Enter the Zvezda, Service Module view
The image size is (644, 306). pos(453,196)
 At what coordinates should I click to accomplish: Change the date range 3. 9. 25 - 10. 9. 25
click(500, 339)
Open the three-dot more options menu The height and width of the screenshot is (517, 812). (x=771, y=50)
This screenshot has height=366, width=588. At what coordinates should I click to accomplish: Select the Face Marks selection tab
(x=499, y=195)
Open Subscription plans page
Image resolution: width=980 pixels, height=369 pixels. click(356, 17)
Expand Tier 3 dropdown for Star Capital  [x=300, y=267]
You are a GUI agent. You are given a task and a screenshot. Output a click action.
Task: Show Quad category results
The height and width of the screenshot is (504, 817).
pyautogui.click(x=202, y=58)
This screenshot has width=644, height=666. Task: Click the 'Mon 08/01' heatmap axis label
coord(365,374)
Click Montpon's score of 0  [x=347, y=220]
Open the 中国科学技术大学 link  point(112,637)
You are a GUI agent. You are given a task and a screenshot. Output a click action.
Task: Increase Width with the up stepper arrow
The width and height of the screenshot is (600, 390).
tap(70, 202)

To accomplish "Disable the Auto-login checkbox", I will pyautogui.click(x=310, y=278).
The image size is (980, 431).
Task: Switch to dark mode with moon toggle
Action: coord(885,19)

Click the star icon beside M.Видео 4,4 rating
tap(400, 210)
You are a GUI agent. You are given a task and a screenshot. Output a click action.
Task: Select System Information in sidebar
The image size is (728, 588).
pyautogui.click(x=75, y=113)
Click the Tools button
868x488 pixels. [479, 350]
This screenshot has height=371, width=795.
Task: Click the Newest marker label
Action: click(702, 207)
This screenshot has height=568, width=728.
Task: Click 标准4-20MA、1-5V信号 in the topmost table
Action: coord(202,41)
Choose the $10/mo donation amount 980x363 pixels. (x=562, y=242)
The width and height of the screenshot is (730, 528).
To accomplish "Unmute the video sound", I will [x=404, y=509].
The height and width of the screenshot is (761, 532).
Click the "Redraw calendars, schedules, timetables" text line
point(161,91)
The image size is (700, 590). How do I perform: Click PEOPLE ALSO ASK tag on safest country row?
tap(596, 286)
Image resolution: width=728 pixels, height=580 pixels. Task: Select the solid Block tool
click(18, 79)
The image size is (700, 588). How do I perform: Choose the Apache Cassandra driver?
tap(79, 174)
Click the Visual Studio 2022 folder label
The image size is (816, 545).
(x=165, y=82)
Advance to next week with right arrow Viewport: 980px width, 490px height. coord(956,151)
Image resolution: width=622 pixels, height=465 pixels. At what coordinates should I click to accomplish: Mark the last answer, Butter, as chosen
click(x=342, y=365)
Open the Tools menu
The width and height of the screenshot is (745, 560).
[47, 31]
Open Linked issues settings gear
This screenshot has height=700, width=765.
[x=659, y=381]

* ASSIGNMENT *
The required output is every line of the entries, starting at the one that contains "The width and height of the screenshot is (745, 560)." and ending at the last, copied exactly.

* YOUR RESPONSE *
The width and height of the screenshot is (745, 560).
[47, 31]
Open Linked issues settings gear
This screenshot has height=700, width=765.
[x=659, y=381]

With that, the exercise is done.